Co do skazy mamy od razu zastosować dietę bezmleczną. Mała ma strasznie suchą i szorstką skórę, czerwone policzki. 
Dziś tak króciutko, chciałam się tylko podzielić dobrymi w tej sytuacji wieściami. Jutro rano wyjeżdżamy jak co roku na Święta do Sulejówka. Jesteśmy spakowani i marzymy o chwili odpoczynku od wyjazdów, konsultacji, badań. Paulinka pięknie się komunikuje na swój sposób. Wczoraj zawołała mnie do pokoju i kazała położyć się do łóżeczka na spanko (w dzień śpi 2-3 godz ciągiem ale od czasu odstawienia butelki nie mogła usnąć). Wieczorem do kąpieli sama się rozebrała i przyniosła sobie krzesełko do łazienki (bo mama modeluje niuni włoski).Czekamy na dalsze efekty przerwy w terapii. 
Dziękuję za kciuki, na pewno przyniosły skutek, mamy już lepsze humory.

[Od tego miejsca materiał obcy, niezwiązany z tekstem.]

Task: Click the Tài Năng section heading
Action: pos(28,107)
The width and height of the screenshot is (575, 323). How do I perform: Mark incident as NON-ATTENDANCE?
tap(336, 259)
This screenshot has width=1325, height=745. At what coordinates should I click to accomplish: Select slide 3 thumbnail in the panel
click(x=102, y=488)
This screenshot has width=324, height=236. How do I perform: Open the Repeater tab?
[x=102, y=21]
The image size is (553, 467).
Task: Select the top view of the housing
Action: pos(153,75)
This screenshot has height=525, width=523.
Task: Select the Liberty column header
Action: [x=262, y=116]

Dziękuję również moim "kwietniówkom" za prezent świąteczny. 
Do napisania jeszcze przed Świętami.

PS. nie ugięłam się, butelki nie ma i już nie będzie, do dziadków jedziemy tylko z bidonem;)

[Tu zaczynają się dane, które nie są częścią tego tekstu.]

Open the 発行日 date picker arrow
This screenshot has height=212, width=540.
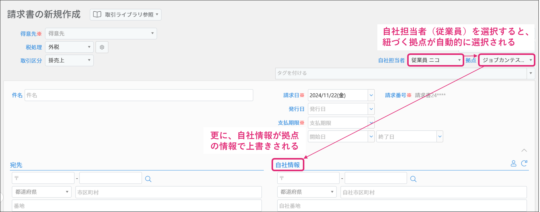point(371,109)
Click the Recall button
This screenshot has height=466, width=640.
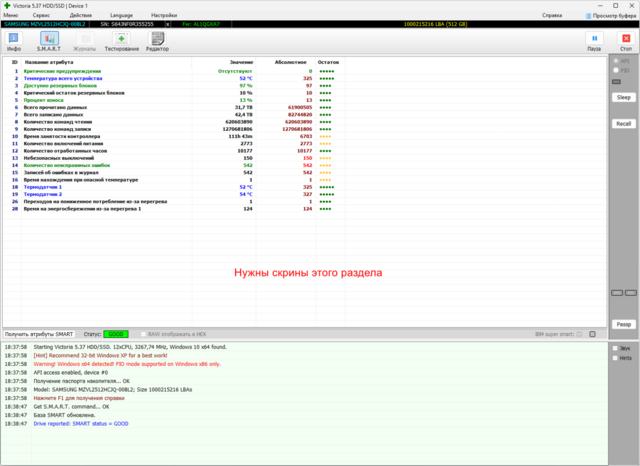623,123
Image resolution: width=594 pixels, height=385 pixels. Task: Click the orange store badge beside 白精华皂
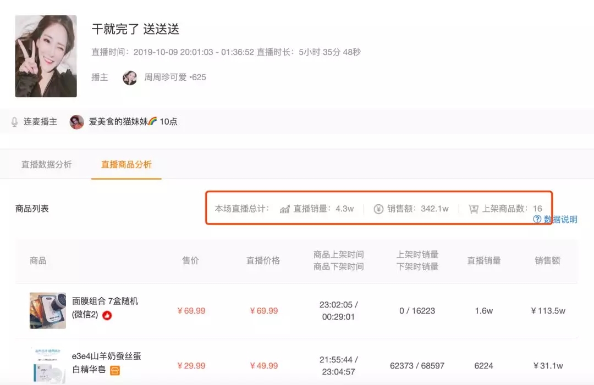115,370
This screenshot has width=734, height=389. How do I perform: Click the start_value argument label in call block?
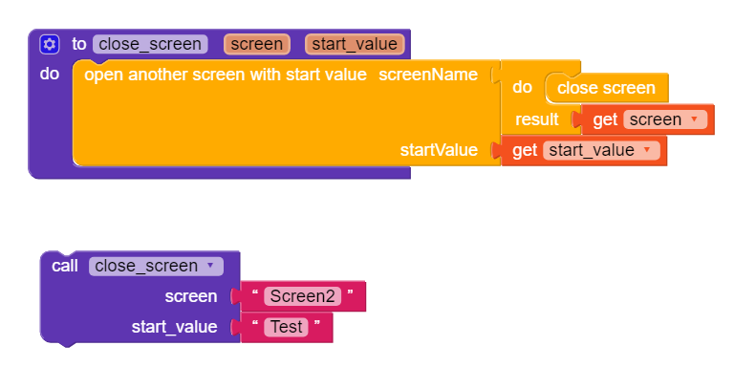(175, 327)
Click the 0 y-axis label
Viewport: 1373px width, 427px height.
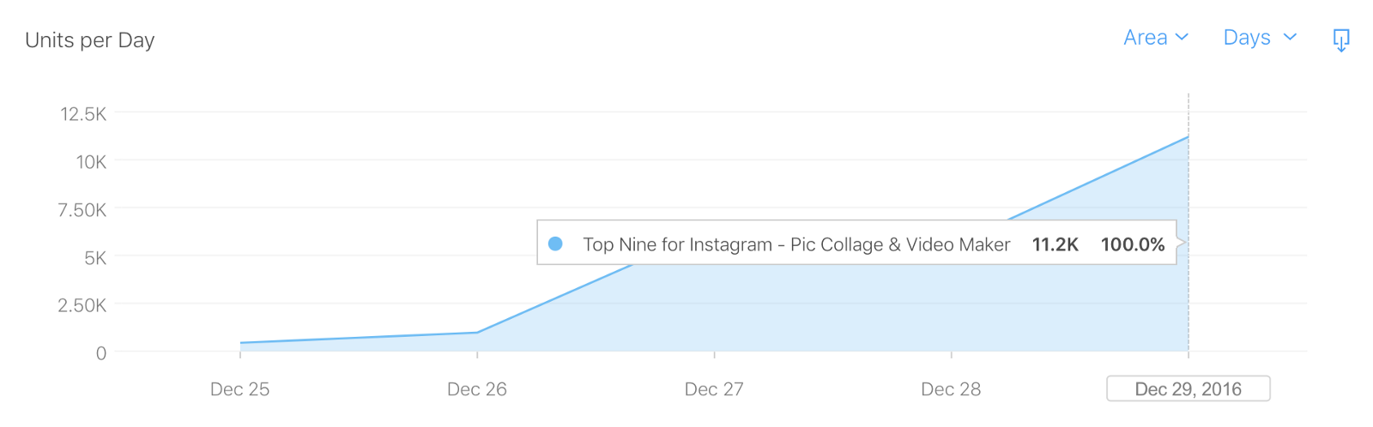(101, 353)
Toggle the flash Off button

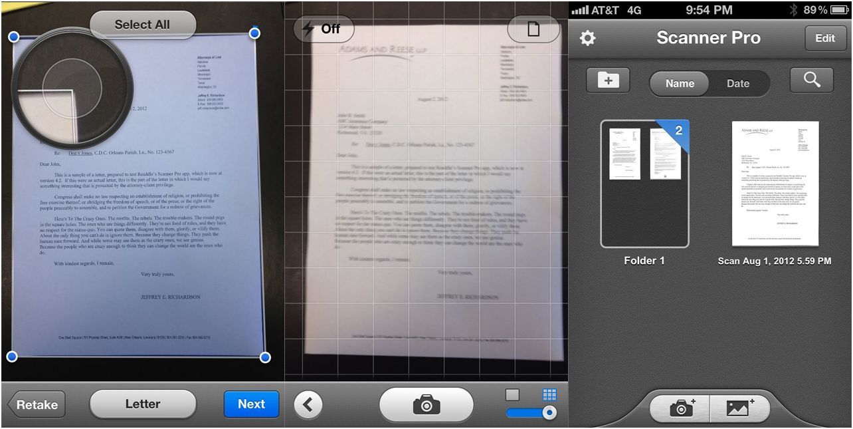pos(324,29)
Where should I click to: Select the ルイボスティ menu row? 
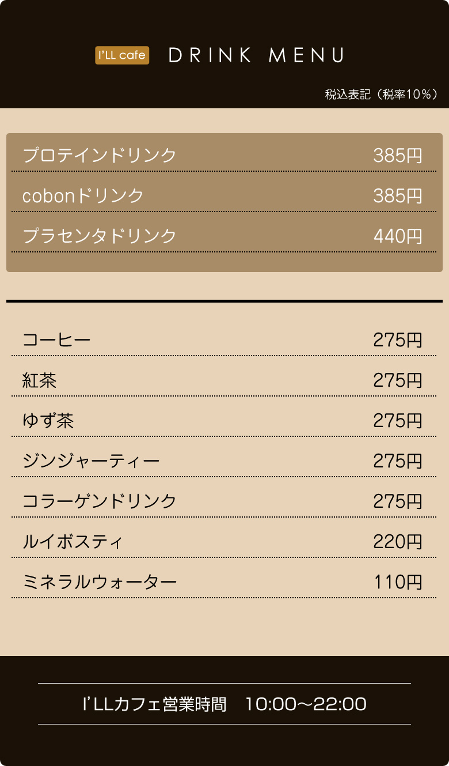coord(223,541)
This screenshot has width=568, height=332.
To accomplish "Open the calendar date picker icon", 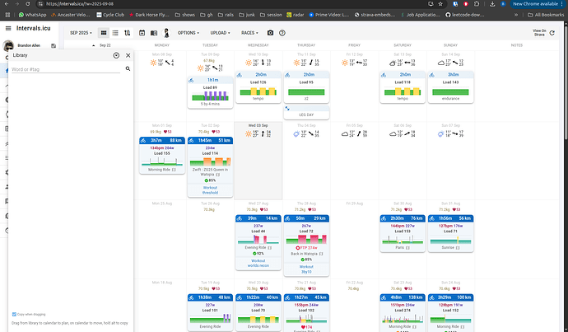I will (x=142, y=32).
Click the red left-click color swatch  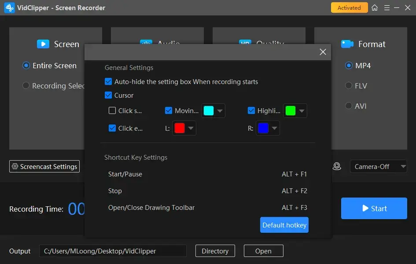pyautogui.click(x=180, y=128)
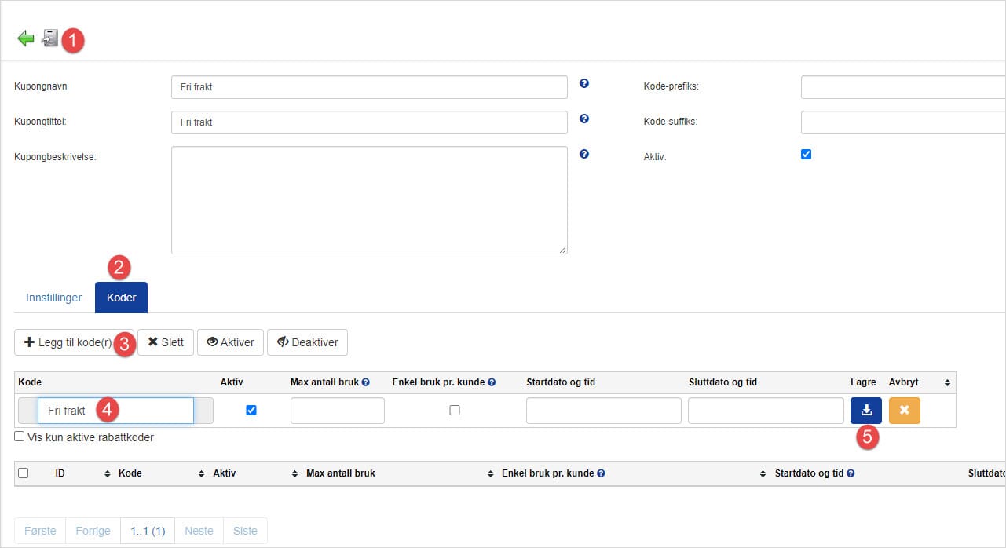Viewport: 1006px width, 548px height.
Task: Toggle select-all checkbox in table header
Action: pos(23,473)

poniedziałek, 17 grudnia 2012

Atmosfera świąt gdzieś nam umknęła

Od czwartku żyjemy jakby w innym świecie, w dziwnym zawieszeniu. Chwile załamania przeplata nadzieja, że to jakaś koszmarna pomyłka... Dziękuję kochani za słowa wsparcia, wiele ciepłych słów, każda pomoc tak naprawdę w tej chwili jest nam potrzebna. Do środy musimy jakoś przetrwać w tej sytuacji, uszło z nas gdzieś powietrze. Paulinka znów ma zawalone zatoki, znów zielone glutki (pewnie gronkowiec znów się panoszy), charczy strasznie i siedzimy we dwie w domu. Tacie udało się jeszcze przepracować dwa dni, dziś i jutro, zawsze to ciut większa wypłata w styczniu, chociaż i tak ledwie starczy na opłacenie mieszkania. Dojazdy na Śląsk, czwartkowe badania i wizyta u pani dr pochłonęła 200zł z naszego bardzo skromnego budżetu. W środę kolejny wyjazd... Czyli dół jakiego jeszcze nie było.
Wczoraj w końcu ubrałam naszą malutką choinkę, założyłam ulubione lampki Paulinki w kształcie reniferków. Dzisiaj chyba udekoruję jej pokój, tylko weny brak. Niby nie czujemy tych świąt ale dla małej to jest ważne, bo co roku jest u dziadków, czeka na mikołaja z prezentami. Dla niej musimy się uśmiechać i stwarzać pozory normalności. Jest na tyle mądrą dziewczynką, że od razu wyczuwa jak jest coś nie tak. 
W sobotę tata Paulinki pojechał do Chorzowa po 3 raz modyfikowany wypis ze szpitala i skierowanie do poradni mukowiscydozy. Wychodząc ze szpitala nie mieliśmy jeszcze wyników IgE na gluten i białka mleka krowiego i niestety te drugie są podwyższone (klasa 2). W wypisie w zaleceniach mamy dietę bez mleczną i konieczną kontrolę w poradni alergologicznej. Wszystko po nowym roku załatwimy, bo teraz fizycznie już nie ma możliwości, do tego terminy, święta...  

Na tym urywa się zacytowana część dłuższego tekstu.